Task statement >>
Each line of the listing below, from the very first to the one that contains "Open TRACK YOUR", is to be retyped exactly as it stands.

'''

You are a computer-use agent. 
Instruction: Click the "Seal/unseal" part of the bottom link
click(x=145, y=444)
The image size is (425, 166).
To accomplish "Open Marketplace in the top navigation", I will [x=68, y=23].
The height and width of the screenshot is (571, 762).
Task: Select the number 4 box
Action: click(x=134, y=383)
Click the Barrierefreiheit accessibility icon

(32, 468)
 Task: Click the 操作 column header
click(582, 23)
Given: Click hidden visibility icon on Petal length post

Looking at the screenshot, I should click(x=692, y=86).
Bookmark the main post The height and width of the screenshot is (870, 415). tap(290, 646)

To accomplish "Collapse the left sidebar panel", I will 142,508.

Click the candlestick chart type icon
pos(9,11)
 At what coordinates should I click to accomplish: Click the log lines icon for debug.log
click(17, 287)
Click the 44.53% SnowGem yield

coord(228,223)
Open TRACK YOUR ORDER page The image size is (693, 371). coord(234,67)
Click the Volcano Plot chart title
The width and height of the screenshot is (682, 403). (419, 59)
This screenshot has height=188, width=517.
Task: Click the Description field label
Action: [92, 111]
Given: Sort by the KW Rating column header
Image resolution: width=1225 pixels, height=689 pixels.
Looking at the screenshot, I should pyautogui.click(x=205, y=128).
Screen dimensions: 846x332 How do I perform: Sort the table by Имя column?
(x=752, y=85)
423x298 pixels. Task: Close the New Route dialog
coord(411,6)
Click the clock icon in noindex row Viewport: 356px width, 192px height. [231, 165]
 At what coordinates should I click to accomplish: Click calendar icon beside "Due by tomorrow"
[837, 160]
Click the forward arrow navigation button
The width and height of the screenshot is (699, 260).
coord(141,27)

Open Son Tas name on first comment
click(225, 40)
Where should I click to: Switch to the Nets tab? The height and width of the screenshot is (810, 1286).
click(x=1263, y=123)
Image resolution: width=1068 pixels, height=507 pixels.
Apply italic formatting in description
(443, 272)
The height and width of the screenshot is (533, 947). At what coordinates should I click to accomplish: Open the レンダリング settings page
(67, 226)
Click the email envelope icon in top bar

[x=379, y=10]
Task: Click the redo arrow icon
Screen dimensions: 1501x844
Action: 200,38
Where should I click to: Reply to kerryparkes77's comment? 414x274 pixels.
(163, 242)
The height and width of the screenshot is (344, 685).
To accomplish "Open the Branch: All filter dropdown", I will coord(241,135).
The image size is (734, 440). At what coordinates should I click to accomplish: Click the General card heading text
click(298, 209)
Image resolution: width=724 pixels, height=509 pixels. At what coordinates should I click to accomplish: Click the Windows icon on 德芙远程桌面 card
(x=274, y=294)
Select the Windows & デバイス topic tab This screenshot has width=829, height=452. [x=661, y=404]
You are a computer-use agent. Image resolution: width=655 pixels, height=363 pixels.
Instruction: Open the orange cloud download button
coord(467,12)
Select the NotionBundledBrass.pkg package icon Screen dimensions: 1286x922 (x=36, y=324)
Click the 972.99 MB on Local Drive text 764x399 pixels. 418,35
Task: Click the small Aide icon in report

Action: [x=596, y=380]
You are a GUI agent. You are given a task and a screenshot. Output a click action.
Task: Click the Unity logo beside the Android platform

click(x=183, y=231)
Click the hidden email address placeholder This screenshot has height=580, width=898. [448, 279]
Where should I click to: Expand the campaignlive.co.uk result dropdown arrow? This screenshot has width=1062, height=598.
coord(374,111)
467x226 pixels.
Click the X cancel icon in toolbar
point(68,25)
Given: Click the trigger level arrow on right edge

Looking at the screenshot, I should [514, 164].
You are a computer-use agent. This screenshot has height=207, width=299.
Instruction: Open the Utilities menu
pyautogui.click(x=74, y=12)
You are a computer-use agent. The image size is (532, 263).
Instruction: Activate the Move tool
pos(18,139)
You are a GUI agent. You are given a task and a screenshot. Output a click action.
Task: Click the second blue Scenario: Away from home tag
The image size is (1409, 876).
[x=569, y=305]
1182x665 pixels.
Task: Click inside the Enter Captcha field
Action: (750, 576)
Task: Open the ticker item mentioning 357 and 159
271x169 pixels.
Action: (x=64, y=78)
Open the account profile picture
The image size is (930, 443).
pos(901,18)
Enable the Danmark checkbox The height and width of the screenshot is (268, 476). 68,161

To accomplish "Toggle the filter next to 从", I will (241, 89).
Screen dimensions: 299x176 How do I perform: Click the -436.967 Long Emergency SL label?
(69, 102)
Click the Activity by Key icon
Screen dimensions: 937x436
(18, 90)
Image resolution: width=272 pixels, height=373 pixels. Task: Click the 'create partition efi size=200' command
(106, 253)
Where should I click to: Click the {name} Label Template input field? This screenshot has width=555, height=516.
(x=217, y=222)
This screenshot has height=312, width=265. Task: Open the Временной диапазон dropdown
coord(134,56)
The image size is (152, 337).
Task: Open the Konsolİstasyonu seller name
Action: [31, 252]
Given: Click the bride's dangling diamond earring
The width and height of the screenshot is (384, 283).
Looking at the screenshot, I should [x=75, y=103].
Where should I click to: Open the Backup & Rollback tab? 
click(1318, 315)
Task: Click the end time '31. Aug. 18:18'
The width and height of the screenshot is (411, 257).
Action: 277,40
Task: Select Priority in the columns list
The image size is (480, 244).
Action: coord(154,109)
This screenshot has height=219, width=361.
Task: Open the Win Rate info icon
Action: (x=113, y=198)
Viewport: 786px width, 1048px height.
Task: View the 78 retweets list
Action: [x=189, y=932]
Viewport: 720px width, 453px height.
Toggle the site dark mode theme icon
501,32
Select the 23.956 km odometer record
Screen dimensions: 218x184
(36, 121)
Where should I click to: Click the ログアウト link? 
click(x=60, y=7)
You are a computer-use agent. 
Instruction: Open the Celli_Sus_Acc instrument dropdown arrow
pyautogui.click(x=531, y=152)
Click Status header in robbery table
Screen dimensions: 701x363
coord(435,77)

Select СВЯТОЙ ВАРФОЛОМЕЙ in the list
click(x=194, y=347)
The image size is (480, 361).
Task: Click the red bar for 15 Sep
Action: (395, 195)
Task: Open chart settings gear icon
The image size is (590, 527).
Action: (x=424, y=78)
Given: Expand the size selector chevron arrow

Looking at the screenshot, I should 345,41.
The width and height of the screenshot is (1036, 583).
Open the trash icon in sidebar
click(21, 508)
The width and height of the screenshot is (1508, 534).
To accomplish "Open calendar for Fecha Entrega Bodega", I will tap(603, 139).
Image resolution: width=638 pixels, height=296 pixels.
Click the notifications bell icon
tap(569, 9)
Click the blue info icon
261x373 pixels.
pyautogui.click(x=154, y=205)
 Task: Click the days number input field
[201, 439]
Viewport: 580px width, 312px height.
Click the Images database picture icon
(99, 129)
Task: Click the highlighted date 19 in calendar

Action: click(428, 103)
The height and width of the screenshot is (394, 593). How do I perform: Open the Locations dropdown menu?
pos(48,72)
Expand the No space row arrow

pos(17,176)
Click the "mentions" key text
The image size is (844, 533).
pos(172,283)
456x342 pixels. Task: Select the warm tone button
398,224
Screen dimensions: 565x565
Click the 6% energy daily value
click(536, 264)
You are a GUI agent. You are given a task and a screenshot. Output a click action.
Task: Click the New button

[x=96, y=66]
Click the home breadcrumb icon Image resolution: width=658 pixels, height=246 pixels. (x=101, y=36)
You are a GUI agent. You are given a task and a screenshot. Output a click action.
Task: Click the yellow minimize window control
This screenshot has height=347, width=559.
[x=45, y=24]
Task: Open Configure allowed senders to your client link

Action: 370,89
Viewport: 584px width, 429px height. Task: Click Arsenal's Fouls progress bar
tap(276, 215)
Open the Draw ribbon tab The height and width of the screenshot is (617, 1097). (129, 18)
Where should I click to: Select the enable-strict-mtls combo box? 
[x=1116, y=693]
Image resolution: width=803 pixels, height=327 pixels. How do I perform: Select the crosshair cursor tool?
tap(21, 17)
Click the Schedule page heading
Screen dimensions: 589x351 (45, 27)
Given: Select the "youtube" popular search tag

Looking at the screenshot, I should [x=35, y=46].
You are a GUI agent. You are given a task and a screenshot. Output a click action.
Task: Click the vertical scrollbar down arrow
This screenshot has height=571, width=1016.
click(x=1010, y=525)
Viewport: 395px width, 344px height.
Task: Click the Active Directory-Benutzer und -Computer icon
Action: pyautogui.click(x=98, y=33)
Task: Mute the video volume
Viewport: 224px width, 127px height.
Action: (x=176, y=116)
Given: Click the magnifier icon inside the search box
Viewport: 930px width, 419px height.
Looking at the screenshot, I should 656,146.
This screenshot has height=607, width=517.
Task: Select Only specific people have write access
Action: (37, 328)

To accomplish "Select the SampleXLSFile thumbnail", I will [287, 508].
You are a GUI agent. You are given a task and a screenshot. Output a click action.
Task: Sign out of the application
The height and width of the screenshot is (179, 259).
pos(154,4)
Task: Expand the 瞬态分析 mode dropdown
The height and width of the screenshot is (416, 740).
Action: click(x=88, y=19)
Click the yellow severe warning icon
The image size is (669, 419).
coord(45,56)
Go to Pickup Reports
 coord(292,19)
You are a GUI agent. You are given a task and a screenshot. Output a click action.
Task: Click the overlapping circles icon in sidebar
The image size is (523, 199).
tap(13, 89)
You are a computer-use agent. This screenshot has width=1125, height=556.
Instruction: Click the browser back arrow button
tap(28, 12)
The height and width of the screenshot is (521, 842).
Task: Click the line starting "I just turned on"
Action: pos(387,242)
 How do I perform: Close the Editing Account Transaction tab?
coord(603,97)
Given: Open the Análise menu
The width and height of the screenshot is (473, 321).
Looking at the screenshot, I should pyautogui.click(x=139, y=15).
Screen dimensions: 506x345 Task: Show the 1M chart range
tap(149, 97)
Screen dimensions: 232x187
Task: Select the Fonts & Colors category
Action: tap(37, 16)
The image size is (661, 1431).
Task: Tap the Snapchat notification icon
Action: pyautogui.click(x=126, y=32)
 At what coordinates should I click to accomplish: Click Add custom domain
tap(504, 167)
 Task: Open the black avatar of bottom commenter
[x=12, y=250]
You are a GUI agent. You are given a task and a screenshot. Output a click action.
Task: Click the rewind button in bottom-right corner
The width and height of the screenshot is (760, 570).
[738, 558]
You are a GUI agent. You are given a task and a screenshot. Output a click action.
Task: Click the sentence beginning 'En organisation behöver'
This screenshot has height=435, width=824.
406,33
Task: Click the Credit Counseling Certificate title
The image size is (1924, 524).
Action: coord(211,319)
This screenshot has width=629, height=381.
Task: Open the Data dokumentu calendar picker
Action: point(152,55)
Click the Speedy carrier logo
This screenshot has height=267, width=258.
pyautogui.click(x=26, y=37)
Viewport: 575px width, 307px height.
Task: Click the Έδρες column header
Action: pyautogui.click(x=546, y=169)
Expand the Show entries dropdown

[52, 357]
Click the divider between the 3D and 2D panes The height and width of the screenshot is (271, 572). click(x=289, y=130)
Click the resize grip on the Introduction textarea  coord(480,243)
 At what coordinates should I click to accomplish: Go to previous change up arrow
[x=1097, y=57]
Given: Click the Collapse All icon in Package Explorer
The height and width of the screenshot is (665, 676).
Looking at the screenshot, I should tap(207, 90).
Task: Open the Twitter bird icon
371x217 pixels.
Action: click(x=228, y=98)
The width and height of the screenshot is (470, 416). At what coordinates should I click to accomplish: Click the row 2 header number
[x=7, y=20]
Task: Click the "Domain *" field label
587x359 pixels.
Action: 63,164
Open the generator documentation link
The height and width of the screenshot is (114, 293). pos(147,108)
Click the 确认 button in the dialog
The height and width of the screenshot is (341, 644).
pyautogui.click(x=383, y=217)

'''

Solution to the exercise >>
You are a computer-use agent. 
Instruction: Click the "Seal/unseal" part of the bottom link
click(x=145, y=444)
The image size is (425, 166).
To accomplish "Open Marketplace in the top navigation", I will [x=68, y=23].
The height and width of the screenshot is (571, 762).
Task: Select the number 4 box
Action: click(x=134, y=383)
Click the Barrierefreiheit accessibility icon

(32, 468)
 Task: Click the 操作 column header
click(582, 23)
Given: Click hidden visibility icon on Petal length post

Looking at the screenshot, I should click(x=692, y=86).
Bookmark the main post The height and width of the screenshot is (870, 415). tap(290, 646)

To accomplish "Collapse the left sidebar panel", I will 142,508.

Click the candlestick chart type icon
pos(9,11)
 At what coordinates should I click to accomplish: Click the log lines icon for debug.log
click(17, 287)
Click the 44.53% SnowGem yield

coord(228,223)
Open TRACK YOUR ORDER page The image size is (693, 371). coord(234,67)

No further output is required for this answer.